-- READING TEXT follows --

The world says goodbye to Harry Potter Actress Dame Maggie Smith, dead at age 89

By Cynthia Charlene Greason

Dame Maggie Smith in 1970. Public Domain, https commons.wikimedia.org

FROM WIKIPEDIA COMMONS

Dame Margaret Natalie Smith CH DBE (28 December 1934 − 27 September 2024) was a British actress. Known for her wit in comedic roles, she had an extensive career on stage and screen over seven decades and was one of Britain’s most recognisable and prolific actresses. She received numerous accolades, including two Academy Awards, five BAFTA Awards, four Emmy Awards, three Golden Globe Awards and a Tony Award, as well as nominations for six Laurence Olivier Awards. Smith was one of the few performers to earn the Triple Crown of Acting.

Smith began her stage career as a student, performing at the Oxford Playhouse in 1952, and made her professional debut on Broadway in New Faces of ’56. Over the following decades Smith established herself alongside Judi Dench as one of the most significant British theatre performers, working for the National Theatre and the Royal Shakespeare Company. On Broadway, she received Tony Award nominations for Noël Coward‘s Private Lives (1975) and Tom Stoppard’s Night and Day (1979), and won the Tony Award for Best Actress in a Play for Lettice and Lovage (1990).

-- READING TEXT concluded --

- [EXERCISE PROMPT]
Continue the Maggie Smith tribute from the end of its last paragraph, keeping its encyclopedic tone.

-- INFORMATION SHOWN follows --

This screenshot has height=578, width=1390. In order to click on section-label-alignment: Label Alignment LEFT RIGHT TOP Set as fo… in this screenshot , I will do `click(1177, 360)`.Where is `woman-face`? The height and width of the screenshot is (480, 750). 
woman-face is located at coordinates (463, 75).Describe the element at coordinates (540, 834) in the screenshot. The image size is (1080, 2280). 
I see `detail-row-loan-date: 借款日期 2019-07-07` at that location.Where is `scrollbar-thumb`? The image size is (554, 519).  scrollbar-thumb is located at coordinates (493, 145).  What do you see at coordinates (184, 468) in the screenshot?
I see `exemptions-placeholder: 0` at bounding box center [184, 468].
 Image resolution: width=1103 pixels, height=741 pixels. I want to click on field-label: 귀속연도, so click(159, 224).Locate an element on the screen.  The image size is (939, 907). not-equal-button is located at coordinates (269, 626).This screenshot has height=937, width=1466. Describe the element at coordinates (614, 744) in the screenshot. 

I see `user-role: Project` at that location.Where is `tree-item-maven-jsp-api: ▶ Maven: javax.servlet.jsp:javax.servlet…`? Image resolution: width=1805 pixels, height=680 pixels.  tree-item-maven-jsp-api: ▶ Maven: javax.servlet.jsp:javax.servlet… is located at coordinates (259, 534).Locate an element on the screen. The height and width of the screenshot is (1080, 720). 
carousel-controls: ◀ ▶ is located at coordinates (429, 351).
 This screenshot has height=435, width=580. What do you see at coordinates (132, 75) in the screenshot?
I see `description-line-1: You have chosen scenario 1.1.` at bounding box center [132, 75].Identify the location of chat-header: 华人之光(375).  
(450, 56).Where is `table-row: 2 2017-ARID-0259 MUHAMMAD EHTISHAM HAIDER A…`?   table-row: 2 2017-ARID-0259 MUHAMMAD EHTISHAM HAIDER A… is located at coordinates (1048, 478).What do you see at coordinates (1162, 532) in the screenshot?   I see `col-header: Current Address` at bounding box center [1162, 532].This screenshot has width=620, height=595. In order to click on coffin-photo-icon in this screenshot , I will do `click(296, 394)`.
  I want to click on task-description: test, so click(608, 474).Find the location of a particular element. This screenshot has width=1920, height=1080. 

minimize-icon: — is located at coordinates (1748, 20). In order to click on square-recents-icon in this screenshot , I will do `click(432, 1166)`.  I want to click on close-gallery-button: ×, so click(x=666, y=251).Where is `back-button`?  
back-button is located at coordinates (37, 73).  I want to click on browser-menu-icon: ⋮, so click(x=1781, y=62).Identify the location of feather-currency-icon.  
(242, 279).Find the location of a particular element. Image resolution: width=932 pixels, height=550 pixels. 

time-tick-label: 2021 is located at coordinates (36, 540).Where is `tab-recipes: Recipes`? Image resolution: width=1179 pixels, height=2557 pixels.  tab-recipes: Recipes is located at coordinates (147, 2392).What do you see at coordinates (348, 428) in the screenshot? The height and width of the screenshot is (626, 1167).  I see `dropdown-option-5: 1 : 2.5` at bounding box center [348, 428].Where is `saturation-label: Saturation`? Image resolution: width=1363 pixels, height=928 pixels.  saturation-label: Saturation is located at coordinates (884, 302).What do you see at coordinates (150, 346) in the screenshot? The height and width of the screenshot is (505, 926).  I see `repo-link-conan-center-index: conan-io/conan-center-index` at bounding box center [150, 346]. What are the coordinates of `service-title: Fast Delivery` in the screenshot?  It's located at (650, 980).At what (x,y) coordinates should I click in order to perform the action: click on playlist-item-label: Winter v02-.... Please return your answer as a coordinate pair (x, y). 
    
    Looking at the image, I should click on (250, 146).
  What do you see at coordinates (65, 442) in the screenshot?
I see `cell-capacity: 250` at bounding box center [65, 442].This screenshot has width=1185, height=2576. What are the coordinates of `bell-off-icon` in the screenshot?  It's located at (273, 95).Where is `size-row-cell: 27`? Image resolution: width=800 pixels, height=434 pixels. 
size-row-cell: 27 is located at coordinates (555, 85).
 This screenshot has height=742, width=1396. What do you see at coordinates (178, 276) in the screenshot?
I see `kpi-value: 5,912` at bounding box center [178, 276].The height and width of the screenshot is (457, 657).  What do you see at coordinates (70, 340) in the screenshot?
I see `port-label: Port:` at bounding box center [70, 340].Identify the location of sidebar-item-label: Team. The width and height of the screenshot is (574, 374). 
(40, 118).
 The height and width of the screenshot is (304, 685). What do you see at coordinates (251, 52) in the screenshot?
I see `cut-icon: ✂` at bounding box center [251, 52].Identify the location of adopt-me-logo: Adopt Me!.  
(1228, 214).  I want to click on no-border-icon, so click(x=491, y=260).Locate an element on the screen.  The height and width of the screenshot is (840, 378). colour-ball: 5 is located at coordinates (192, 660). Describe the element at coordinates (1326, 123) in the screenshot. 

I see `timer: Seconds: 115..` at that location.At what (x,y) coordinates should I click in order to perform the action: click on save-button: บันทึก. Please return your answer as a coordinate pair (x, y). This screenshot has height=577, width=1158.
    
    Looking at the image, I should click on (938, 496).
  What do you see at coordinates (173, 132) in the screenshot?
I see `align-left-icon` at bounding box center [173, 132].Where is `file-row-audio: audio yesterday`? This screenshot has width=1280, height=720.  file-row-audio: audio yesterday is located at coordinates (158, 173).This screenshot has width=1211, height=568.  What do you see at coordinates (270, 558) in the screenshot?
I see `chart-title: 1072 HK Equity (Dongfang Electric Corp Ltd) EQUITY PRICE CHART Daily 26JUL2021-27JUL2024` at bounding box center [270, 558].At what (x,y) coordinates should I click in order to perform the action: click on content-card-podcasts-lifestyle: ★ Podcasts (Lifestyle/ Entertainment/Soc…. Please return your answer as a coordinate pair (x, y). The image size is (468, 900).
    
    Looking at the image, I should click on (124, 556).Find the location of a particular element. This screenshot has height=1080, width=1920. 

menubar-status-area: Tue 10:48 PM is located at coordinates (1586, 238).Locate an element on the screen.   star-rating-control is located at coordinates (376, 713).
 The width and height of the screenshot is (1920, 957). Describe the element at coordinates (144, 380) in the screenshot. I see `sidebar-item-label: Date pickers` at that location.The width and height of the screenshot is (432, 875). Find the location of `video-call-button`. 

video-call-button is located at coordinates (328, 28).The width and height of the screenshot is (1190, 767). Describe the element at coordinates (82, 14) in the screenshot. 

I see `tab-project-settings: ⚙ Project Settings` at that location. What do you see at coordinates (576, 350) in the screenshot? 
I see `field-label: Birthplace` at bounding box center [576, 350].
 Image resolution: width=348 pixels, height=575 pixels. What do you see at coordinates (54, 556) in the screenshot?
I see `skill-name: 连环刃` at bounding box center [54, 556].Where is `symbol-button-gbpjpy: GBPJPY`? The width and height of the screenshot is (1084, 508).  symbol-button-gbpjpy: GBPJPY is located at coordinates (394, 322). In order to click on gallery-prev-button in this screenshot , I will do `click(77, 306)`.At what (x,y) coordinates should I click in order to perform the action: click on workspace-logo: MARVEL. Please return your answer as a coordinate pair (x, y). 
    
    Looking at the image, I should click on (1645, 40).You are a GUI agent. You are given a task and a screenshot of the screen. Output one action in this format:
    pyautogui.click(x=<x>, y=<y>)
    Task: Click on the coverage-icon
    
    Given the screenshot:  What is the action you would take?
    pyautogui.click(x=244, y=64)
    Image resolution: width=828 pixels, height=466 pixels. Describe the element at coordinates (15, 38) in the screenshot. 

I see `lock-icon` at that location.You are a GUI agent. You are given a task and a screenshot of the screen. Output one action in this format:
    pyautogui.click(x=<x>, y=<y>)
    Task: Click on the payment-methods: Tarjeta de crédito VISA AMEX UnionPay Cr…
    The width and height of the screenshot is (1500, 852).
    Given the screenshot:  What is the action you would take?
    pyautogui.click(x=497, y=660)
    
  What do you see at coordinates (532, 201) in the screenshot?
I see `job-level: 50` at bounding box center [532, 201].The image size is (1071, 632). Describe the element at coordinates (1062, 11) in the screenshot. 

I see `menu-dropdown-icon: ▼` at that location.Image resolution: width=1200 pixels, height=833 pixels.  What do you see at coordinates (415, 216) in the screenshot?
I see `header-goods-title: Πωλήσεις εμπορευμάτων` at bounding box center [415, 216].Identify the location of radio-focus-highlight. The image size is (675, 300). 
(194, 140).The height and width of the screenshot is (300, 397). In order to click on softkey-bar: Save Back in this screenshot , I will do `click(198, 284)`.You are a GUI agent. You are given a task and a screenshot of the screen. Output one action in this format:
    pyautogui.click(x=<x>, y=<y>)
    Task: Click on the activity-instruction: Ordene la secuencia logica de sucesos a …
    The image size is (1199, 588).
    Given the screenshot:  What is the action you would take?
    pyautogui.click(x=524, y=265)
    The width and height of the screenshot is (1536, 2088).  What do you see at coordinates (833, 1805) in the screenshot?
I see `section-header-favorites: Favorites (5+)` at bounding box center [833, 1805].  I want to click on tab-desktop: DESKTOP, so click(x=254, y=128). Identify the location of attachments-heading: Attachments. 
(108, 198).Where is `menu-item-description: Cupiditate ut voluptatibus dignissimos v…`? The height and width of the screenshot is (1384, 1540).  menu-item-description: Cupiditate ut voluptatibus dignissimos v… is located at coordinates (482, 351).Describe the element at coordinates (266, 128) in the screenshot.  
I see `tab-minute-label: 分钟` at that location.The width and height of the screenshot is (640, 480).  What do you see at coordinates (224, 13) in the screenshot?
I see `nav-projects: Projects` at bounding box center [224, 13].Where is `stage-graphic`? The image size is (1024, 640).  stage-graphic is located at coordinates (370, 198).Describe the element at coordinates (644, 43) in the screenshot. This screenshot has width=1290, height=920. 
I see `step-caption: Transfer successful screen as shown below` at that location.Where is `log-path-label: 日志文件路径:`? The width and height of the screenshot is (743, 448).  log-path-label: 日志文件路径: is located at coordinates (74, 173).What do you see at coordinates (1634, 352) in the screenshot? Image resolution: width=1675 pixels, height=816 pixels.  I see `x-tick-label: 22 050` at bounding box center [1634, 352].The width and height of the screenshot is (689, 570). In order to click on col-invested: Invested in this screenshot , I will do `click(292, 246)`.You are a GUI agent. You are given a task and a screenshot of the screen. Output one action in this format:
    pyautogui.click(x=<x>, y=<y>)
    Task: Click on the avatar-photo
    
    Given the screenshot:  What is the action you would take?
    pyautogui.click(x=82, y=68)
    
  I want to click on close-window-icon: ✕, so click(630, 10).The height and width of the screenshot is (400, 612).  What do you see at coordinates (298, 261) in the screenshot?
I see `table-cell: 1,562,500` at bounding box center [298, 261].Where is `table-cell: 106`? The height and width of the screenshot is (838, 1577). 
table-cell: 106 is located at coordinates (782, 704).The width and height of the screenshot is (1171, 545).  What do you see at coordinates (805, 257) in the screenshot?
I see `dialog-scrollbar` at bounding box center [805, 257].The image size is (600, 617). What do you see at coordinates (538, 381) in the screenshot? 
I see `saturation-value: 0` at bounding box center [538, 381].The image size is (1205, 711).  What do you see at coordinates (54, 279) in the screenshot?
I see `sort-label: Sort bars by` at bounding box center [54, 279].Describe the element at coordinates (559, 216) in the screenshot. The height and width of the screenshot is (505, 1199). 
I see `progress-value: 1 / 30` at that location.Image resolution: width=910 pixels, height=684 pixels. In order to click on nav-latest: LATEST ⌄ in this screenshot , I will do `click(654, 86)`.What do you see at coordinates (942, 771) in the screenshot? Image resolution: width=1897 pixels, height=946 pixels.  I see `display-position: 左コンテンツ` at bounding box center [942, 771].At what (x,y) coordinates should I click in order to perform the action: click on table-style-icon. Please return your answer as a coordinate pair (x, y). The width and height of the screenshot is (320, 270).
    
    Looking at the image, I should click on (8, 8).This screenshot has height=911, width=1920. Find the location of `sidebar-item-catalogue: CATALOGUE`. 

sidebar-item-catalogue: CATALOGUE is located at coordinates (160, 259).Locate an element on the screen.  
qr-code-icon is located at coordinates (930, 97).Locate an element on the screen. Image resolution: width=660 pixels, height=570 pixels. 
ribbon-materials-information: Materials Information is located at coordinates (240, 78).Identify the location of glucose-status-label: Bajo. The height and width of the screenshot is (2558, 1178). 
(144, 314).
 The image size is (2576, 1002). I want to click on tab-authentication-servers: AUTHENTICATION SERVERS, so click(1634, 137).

-- INFORMATION SHOWN concluded --

- [RESULT OF THE TASK]
Smith won Academy Awards for Best Actress for The Prime of Miss Jean Brodie (1969) and Best Supporting Actress for California Suite (1978). She was Oscar-nominated for Othello (1965), Travels with My Aunt (1972), A Room with a View (1985) and Gosford Park (2001). She portrayed Professor Minerva McGonagall in the Harry Potter film series (2001–2011). She also acted in Death on the Nile (1978), Hook (1991), Sister Act (1992), The Secret Garden (1993), The Best Exotic Marigold Hotel (2012), Quartet (2012) and The Lady in the Van (2015).

Smith received newfound attention and international fame for her role as Violet Crawley in the British period drama Downton Abbey (2010–2015). The role earned her three Primetime Emmy Awards; she had previously won one for the HBO film My House in Umbria (2003). Over the course of her career she was the recipient of numerous honorary awards including the British Film Institute Fellowship in 1993, the BAFTA Fellowship in 1996 and the Society of London Theatre Special Award in 2010. Smith was made a Dame by Queen Elizabeth II in 1990.

Smith married actor Robert Stephens on 29 June 1967. They had two sons, actors Chris Larkin (b. 1967) and Toby Stephens (b. 1969), and were divorced on 6 April 1975. Smith married playwright Alan Beverly Cross on 23 June 1975, at the Guildford Register Office, and they remained married until his death on 20 March 1998. When asked in 2013 if she was lonely, she replied, “it seems a bit pointless, going on on one’s own, and not having someone to share it with”. Smith had five grandchildren.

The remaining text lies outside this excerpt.